STATED GOAL
Copy out each line in the rows below that contains the word "area".

ENTRIES PROVIDED
::::::

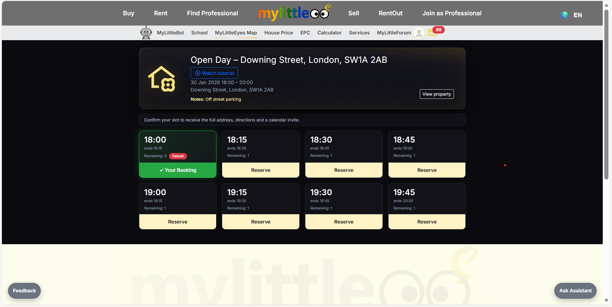Cancel the 18:00 booking
This screenshot has height=307, width=612.
click(x=178, y=156)
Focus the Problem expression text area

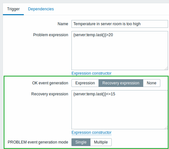pos(120,50)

::::::

RESPONSE TO THE EXERCISE
Focus the Problem expression text area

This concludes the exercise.